══ RAW DATA ══

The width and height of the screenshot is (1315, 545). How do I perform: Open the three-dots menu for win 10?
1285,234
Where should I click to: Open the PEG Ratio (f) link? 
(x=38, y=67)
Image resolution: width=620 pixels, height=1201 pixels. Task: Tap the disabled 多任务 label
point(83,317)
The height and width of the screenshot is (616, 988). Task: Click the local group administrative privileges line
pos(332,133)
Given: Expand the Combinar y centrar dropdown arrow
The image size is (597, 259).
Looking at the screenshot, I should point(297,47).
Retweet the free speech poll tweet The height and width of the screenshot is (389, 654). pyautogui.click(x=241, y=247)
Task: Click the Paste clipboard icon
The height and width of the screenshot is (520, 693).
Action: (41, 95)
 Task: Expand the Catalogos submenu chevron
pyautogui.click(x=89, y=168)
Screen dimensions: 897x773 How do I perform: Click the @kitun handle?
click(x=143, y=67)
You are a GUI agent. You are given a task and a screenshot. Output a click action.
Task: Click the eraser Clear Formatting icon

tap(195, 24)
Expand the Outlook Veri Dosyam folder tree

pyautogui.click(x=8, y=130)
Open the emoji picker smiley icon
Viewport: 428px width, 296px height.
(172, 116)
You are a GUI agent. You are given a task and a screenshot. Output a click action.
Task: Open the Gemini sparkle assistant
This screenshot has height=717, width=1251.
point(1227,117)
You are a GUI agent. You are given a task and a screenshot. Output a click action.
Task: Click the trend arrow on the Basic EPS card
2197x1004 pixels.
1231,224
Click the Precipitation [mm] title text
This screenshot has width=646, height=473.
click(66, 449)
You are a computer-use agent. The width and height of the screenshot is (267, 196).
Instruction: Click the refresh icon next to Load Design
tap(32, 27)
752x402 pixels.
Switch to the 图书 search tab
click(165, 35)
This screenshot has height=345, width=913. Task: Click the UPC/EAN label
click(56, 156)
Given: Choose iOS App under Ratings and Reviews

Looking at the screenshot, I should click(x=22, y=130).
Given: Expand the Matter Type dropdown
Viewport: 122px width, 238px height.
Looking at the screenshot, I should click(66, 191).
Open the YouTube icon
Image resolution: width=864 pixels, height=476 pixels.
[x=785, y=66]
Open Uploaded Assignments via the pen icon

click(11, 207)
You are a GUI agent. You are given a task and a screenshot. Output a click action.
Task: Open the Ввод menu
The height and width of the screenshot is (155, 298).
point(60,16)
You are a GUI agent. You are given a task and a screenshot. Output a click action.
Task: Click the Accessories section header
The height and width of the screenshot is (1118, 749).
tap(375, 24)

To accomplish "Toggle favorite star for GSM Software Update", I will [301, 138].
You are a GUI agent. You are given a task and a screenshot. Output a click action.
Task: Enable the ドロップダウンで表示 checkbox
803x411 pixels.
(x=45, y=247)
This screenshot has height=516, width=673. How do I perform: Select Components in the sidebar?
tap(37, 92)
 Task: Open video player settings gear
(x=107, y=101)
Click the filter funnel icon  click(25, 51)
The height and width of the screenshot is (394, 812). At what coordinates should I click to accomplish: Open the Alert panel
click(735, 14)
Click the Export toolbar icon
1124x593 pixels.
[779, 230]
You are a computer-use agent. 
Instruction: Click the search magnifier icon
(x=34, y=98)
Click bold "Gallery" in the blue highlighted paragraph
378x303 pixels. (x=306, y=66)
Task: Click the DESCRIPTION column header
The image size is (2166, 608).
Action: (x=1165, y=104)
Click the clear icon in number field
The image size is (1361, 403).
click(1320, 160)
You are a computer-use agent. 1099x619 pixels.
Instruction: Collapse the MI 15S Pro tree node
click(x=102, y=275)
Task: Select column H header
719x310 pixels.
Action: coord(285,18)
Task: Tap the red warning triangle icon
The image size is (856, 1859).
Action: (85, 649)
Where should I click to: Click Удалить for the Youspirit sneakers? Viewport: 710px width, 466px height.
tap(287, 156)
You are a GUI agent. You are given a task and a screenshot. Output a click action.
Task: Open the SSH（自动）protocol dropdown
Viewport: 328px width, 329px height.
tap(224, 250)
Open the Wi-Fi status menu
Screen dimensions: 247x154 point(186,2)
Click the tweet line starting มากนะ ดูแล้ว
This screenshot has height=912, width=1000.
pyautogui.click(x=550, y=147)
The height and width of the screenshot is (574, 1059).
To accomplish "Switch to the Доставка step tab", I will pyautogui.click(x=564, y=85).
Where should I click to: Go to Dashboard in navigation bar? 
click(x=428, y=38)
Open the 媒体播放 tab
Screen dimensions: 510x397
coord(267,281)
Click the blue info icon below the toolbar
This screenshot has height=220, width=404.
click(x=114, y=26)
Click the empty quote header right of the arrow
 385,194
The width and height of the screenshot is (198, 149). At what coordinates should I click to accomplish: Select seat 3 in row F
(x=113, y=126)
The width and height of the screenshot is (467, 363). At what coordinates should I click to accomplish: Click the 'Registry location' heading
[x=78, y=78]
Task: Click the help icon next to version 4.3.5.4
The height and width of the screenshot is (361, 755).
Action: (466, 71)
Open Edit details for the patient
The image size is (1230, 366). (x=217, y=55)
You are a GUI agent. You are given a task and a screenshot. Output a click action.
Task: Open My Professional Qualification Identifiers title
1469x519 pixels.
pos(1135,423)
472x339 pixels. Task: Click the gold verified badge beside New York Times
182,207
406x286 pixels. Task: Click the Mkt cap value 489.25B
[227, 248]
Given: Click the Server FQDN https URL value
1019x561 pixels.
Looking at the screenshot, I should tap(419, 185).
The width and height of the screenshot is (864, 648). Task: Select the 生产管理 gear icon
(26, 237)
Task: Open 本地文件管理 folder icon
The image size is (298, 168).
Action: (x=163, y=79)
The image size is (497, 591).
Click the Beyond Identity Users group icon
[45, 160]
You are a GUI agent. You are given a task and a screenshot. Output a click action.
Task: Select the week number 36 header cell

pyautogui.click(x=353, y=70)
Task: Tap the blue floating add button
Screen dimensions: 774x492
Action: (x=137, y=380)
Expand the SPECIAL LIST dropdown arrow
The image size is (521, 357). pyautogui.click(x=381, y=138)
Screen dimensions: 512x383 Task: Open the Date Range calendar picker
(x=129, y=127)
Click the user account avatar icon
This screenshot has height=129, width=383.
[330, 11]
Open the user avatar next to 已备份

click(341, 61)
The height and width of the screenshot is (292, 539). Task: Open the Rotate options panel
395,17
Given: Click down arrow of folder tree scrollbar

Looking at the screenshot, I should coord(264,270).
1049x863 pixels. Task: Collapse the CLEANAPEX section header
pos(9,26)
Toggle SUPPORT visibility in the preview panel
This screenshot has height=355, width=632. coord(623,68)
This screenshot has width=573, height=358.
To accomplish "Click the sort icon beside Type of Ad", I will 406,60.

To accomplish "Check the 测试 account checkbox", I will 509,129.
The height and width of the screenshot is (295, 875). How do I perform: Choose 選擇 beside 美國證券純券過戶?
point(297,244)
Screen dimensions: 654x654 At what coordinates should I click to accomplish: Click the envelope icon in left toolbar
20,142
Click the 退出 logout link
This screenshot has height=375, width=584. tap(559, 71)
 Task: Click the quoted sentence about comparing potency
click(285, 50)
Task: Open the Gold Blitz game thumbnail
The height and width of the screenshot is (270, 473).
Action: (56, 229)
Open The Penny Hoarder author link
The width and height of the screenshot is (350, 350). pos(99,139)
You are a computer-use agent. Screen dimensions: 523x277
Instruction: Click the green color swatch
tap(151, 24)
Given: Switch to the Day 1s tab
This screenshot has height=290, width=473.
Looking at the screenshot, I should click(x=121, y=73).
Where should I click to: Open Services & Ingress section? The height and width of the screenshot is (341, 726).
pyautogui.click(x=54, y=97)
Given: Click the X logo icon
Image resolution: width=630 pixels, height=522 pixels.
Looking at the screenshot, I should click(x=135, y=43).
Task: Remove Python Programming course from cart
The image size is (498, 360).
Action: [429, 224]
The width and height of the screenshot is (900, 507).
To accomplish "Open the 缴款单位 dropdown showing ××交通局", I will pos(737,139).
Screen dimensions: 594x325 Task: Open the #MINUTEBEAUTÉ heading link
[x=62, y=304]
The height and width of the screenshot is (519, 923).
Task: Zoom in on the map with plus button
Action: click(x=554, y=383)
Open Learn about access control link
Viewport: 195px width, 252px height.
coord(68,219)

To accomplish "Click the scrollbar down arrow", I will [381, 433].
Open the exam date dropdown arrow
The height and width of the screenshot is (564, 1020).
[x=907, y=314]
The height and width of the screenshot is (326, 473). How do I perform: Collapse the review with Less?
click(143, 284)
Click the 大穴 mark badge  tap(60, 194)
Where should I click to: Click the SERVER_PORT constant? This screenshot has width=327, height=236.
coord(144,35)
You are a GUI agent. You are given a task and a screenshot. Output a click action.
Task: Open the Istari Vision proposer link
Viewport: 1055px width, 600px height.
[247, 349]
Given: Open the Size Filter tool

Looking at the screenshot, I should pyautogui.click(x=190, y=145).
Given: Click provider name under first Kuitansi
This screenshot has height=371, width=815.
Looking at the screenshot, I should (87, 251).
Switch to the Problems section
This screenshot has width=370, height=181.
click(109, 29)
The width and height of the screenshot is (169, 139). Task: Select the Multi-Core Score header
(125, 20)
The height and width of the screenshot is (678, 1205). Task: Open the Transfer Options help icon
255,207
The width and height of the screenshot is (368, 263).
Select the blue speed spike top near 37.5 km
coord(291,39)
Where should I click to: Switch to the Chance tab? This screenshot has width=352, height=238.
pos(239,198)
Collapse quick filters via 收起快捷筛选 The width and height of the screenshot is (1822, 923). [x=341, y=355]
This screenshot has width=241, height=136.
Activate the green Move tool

═══

### WHAT YOU SHOULD DO
Repeat, word for word, the lines above between the line holding "803x411 pixels." and the line holding "Click the filter", inclusive; omit everything else.

### ANSWER TO THE PROBLEM
803x411 pixels.
(x=45, y=247)
This screenshot has height=516, width=673. How do I perform: Select Components in the sidebar?
tap(37, 92)
 Task: Open video player settings gear
(x=107, y=101)
Click the filter funnel icon  click(25, 51)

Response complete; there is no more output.